German general (1893–1959)

Alfred Gerstenberg (6 April 1893, in Grainau – 1 January 1959, in Bad Tölz) was a general of the Nazi German Luftwaffe (air force) in World War II, serving as commanding general of the Luftwaffe mission to Romania, and organizing a very effective defensive perimeter around the oil fields in Ploiești.

==Career==
Gerstenberg began his army service in 1912 in an Uhlan regiment. After a year of service, he graduated with the rank of Leutnant from the War School in Danzig. During World War I, in 1915, he was sent to the Eastern Front as part of a cavalry unit. Later, he was transferred to the air force and flew as an observation aircraft pilot. Both Gerstenberg and Manfred von Richthofen served in the same cavalry regiment and later in the same aviation unit, Kagohl 2. In 1917, he joined Jagdstaffel 11 led by von Richthofen, where he served until the end of the war; he did not shoot down any enemy aircraft. In October 1917, his plane was shot down and Gerstenberg suffered a severe injury from a bullet that hit him in one lung. Next year, he returned as a non-flying officer.

After the war he served in several cavalry units, retiring in 1926, then rejoining the Reichswehr aviation as a technical officer. While in the Reichswehr he was sent to the Soviet Union, where he oversaw the schools where German and Russian officers studied. Gerstenberg returned to Germany in January 1932, and commanded a cavalry regiment until 1934, when he was named chief of staff of the German Air Sports Association. As part of the Luftwaffe, he was tasked to write manuals for the aviation schools, while also assigned as an instructor at the Tutow Air War School.

• [RECORD SET]
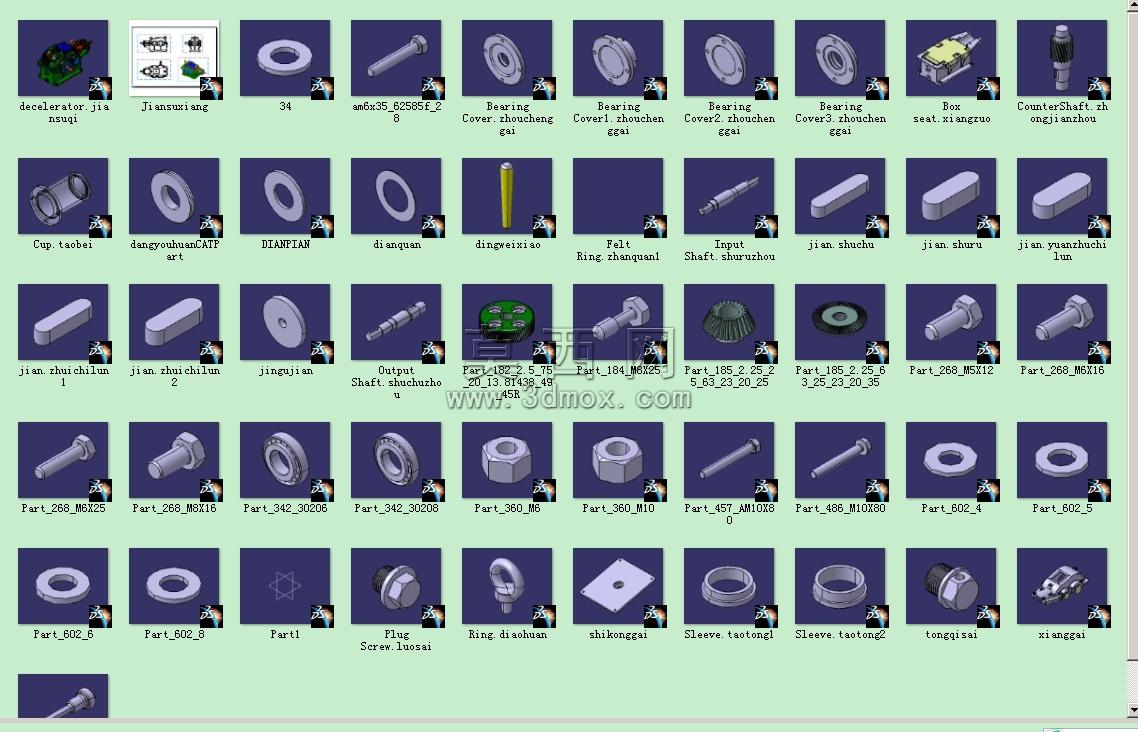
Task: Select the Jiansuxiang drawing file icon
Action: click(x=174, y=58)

--

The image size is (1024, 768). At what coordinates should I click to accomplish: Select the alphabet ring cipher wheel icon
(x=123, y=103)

==

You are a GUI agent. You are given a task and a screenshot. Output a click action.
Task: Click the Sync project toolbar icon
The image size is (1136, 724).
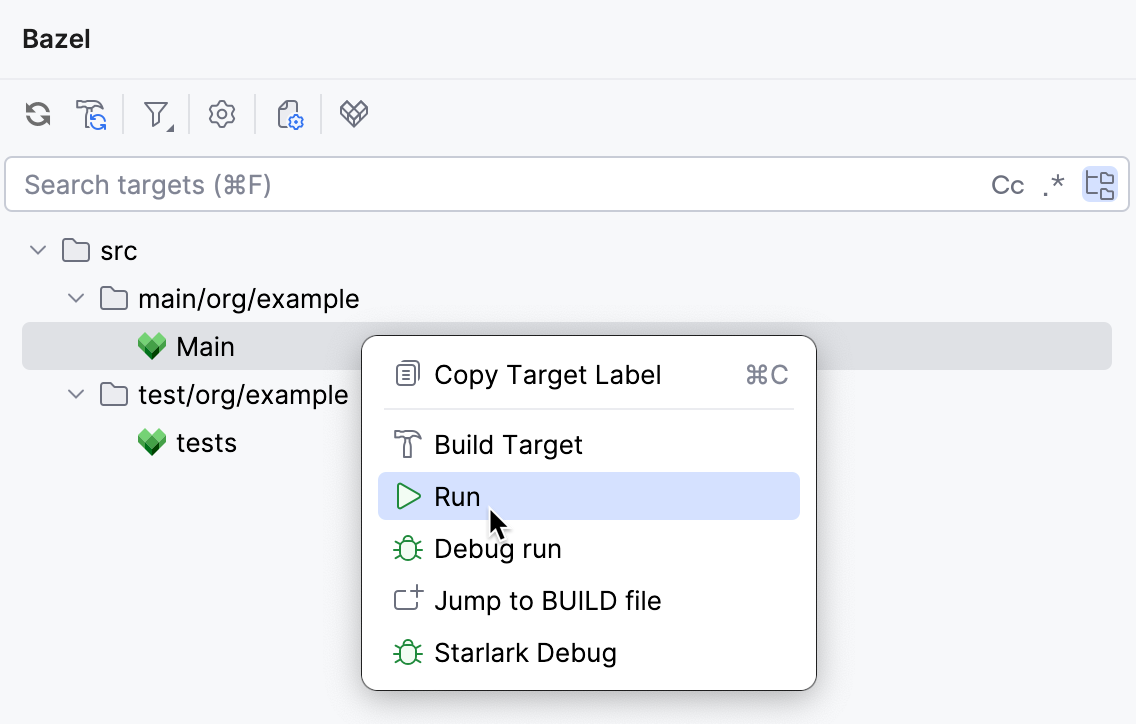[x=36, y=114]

• [PROBLEM DETAILS] In the Alfred Gerstenberg biography, condense the paragraph beginning "After the war he served" into a bulleted list that keeps its main facts.

• [SOLUTION TO THIS PROBLEM]
- Served in several cavalry units after the war and retired in 1926
- Rejoined Reichswehr aviation as a technical officer
- Sent to the Soviet Union, where he oversaw schools for German and Russian officers
- Returned to Germany in January 1932 and commanded a cavalry regiment until 1934
- Named chief of staff of the German Air Sports Association in 1934
- In the Luftwaffe, wrote manuals for the aviation schools and was an instructor at the Tutow Air War School